— Dataset excerpts —
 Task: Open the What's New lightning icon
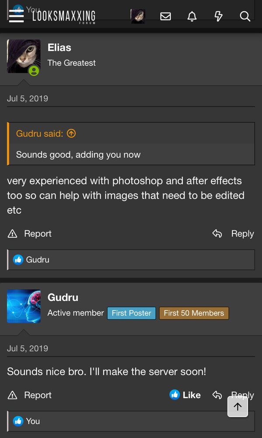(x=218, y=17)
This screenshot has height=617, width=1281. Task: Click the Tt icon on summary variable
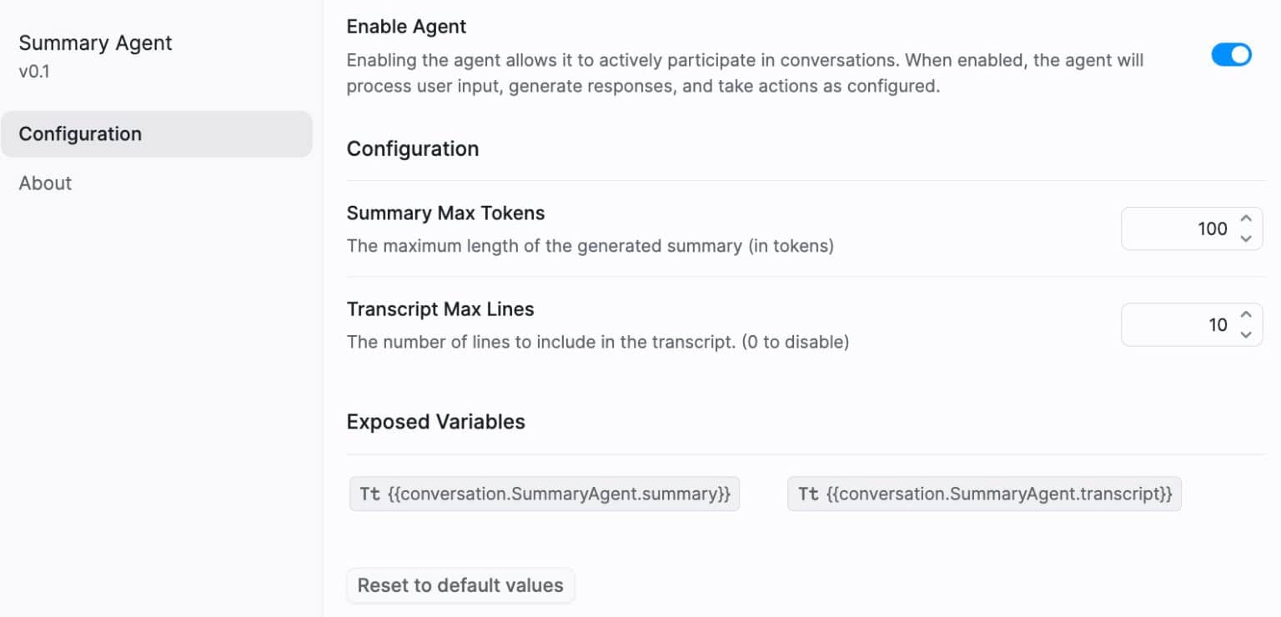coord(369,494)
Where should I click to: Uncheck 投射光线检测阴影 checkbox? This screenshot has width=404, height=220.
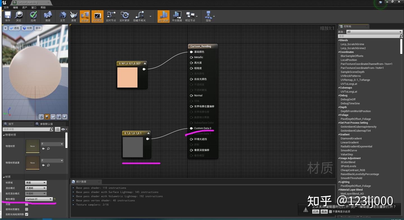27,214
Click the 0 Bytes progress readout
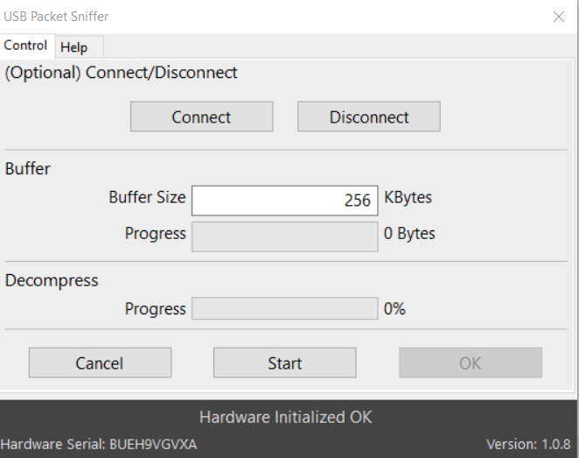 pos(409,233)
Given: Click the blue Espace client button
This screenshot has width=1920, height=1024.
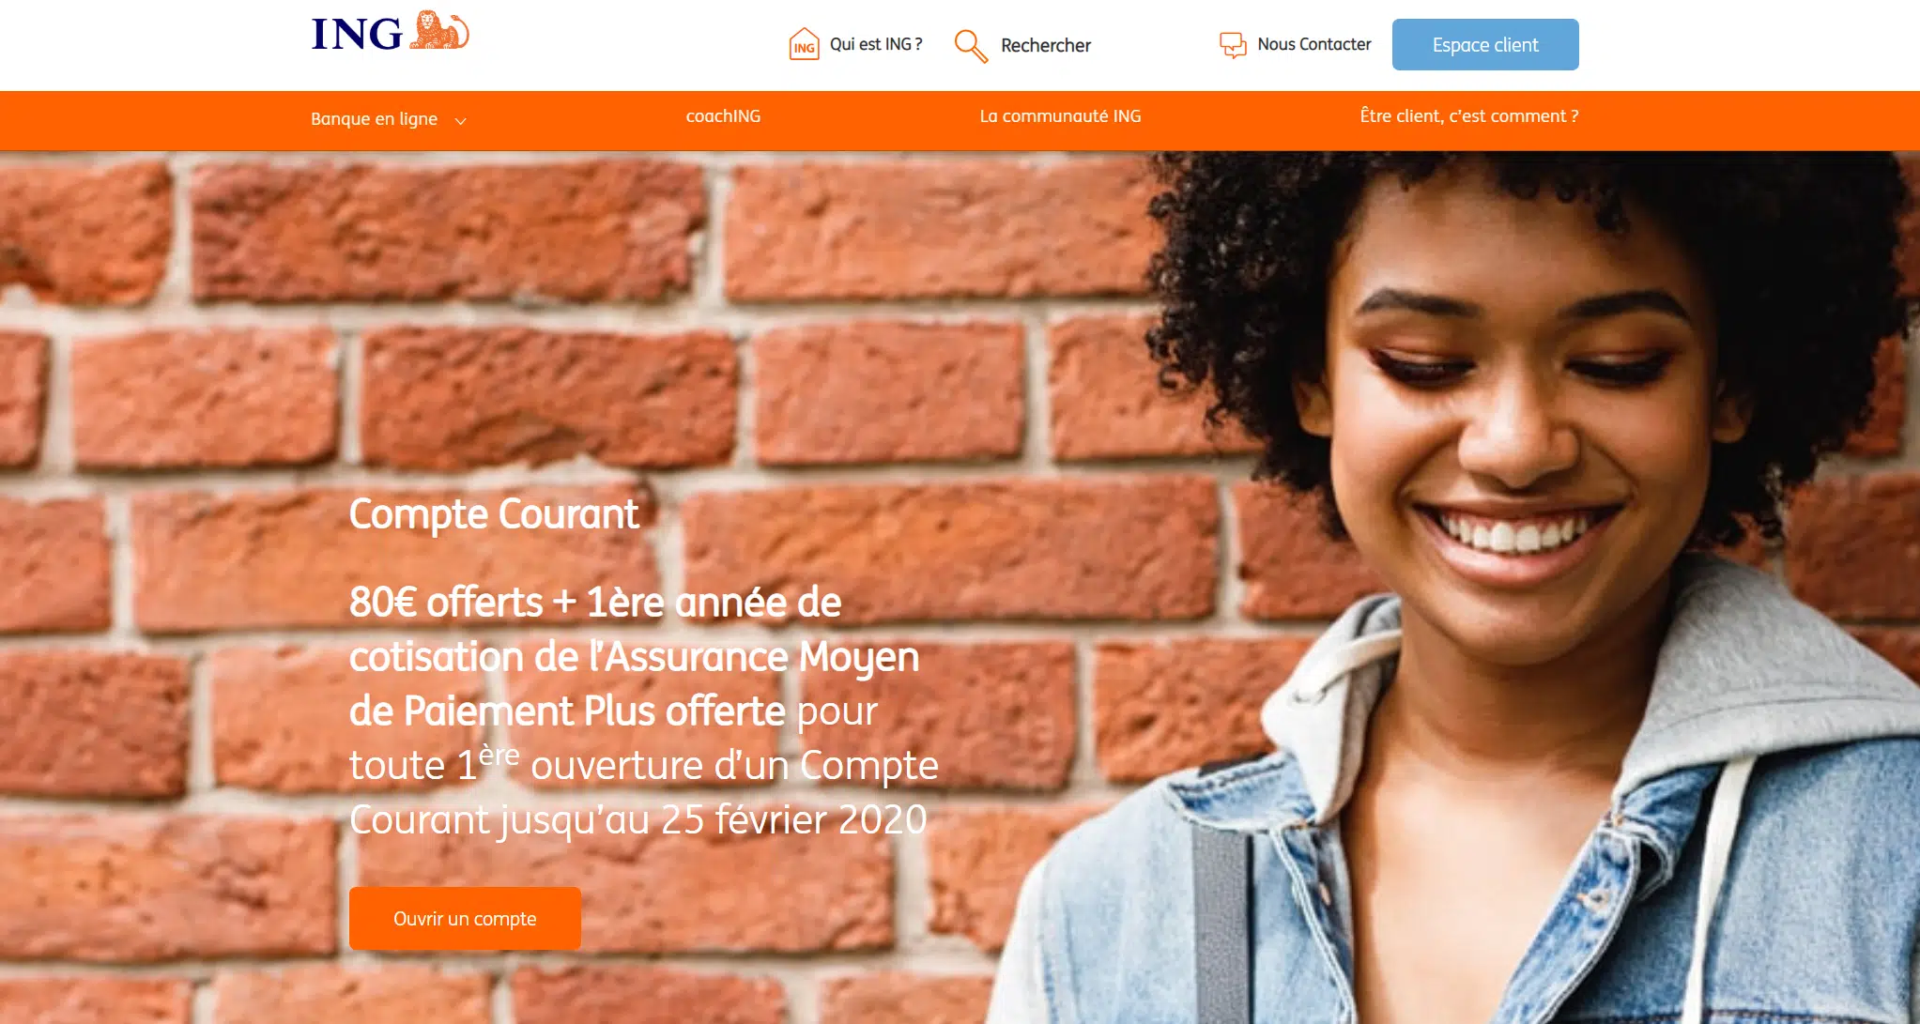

— Exercise objective —
Set the entries down exactly, but not the pictures.

— Your solution —
 Task: Open the What's New lightning icon
(x=218, y=17)
This screenshot has height=617, width=1281. Task: Click the Tt icon on summary variable
coord(369,494)
Where should I click to: Uncheck 投射光线检测阴影 checkbox? This screenshot has width=404, height=220.
27,214
Click the 0 Bytes progress readout
 pos(409,233)
Given: Click the blue Espace client button
This screenshot has width=1920, height=1024.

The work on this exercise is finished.